Whatever you do, don't use a poor quality vacuum on any carpet! Investing in a good vacuum not only prolongs the life of your carpet, but also keeps your rooms cleaner and makes vacuuming less tedious. Vacuums with a rotating brush or combination beater / brush bar, that agitates the carpet pile and mechanically loosens soil, are ideal. For wool or wool-blend carpeting, bristles may wear down the carpet fibers. For these carpets, a vacuum-only model is recommended. For loosening dirt, some experts recommend a pilator, or rake, to prepare the carpet for vacuuming and enhance its surface by keeping the yarns lofted. Also use a vacuum that keeps dirt off of floors, such as one with a Hepa-filtration system. There's no sense in using an older style vacuum that pulls dirt away from your floors only to send it back into the air again.

Use Quality Bags
To trap smaller particles, like mold, mildew and other allergenic particles, you may want to pay a little more for a micro filtration bag, sometimes called Micro-Lined or Micro-Clean bags. Good quality bags keep dirt off of floors and furniture.

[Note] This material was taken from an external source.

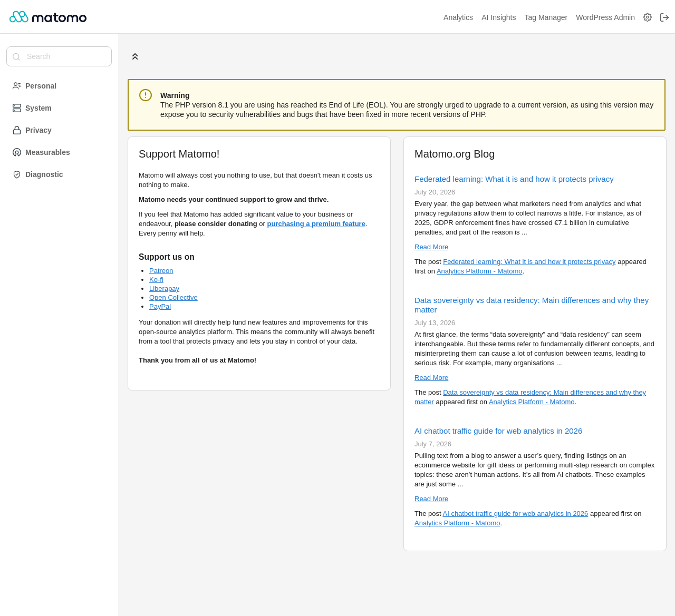Screen dimensions: 675x616
Task: Open the WordPress Admin link
Action: (x=605, y=17)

How Much Should You Vacuum?
Light soiling only requires two to three passes, depending on the quality of your vacuum. Heavily soiled areas may require five to seven passes. It is also recommended that heavy vacuuming should be done more slowly to work particles away from the carpet. The more diligent you are about vacuuming, the longer you can stretch the interval between professional cleanings.

Professional Cleaning
Consider that cooking vapors, air pollution, light grease and other dirt can build up on your carpets. Vacuums simply can't remove all the dirt. For these occasions, use a professional carpet cleaner to keep your carpets clean. Two types of systems are used by professional carpet cleaners: Deep Cleaning, which uses a hot water or steam extraction method, and Light Surface Cleaning, which uses either a semi-moist powder, worked into the carpet, then extracted, or a carbonated or foam cleaning method. While Light Surface Cleaning is adequate for normal professional cleaning, they leave build up in the carpet and a Deep Cleaning should be used after every three Light Surface Cleanings or so.